Cláudia Trevisan / DENVER, O Estado de S.Paulo

23 de outubro de 2013 | 02h11

Resolução aprovada ontem no encerramento da 69.ª Assembleia Geral da entidade listou 21 casos de homicídios de jornalistas registrados no Brasil desde 1988. Em quase todos, os executores ou mandantes ainda não foram julgados ou punidos.

O documento relata investigações inconclusas, inquéritos arquivados, recursos judiciais intermináveis e a fuga de suspeitos ou condenados.

Pressões. A transformação de delitos contra jornalistas em crimes federais tem o objetivo de permitir o julgamento dos acusados em um ambiente no qual testemunhas, jurados, promotores e juízes estejam protegidos de pressões locais de grupos ligados aos mandantes e executores dos delitos, justificou a SIP na resolução.

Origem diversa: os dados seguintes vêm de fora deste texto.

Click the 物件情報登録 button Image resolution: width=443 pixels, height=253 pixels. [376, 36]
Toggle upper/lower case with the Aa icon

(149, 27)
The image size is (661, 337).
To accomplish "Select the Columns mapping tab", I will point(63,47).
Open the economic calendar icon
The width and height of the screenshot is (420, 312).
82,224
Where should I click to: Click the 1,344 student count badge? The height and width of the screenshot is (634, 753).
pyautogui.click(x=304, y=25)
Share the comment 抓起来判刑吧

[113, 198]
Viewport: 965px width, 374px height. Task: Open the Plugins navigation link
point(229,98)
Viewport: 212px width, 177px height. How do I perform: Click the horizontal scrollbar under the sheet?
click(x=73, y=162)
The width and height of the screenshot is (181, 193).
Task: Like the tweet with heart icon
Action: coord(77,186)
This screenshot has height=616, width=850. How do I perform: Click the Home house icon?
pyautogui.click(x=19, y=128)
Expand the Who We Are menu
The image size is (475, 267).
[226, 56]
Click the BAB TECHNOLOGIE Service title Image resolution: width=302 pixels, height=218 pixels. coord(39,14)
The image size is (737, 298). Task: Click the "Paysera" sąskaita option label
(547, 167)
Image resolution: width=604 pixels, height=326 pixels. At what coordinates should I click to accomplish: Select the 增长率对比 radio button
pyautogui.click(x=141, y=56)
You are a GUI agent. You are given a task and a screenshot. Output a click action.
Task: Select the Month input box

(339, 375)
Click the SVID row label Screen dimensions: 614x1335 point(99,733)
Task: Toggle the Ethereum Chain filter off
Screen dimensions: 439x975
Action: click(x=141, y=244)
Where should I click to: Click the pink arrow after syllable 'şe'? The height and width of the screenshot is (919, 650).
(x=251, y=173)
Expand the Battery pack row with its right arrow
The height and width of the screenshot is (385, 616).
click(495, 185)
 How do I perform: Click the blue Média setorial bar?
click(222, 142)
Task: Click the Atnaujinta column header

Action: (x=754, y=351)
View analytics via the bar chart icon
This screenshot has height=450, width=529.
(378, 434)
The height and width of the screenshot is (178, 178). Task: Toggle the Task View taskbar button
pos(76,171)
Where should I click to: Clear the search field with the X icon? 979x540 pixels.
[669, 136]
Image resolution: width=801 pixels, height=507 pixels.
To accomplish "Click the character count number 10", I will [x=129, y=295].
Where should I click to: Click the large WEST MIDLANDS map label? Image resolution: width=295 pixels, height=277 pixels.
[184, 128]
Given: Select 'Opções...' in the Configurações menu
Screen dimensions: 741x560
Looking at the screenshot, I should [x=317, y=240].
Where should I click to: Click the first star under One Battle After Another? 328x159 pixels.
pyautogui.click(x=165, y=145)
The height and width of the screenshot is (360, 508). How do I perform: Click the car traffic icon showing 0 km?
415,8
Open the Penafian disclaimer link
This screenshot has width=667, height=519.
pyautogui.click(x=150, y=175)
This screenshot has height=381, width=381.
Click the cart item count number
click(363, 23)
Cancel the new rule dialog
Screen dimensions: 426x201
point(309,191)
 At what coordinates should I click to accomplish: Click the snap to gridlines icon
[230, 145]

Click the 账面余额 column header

"A combinação de violência e impunidade provoca compreensível e terrível autocensura nas redações", afirmou a nova presidente da entidade Elizabeth Ballantine, apontando o Brasil como um dos países da região onde o problema se agravou.

Dos 14 assassinatos de jornalistas registrados nos últimos seis meses no continente americano, dois ocorreram no Brasil. O número só é inferior às três mortes ocorridas no México.

Além de defender a federalização dos crimes contra jornalistas, a SIP também sugeriu a expansão e fortalecimento dos programas de proteção a testemunhas, para que eles sejam eficazes na resolução dos casos. A entidade propôs ainda que não haja arquivamento de inquéritos ou processos não solucionados.

PEC. No Brasil, o Congresso Nacional analisa desde 2010 uma proposta de emenda constitucional que estabelece a competência de juízes federais no julgamentos de crimes cometidos contra jornalistas no exercício da profissão.

O projeto está na Comissão de Constituição e Justiça do Senado desde maio, pronto para ser votado lembrou a SIP.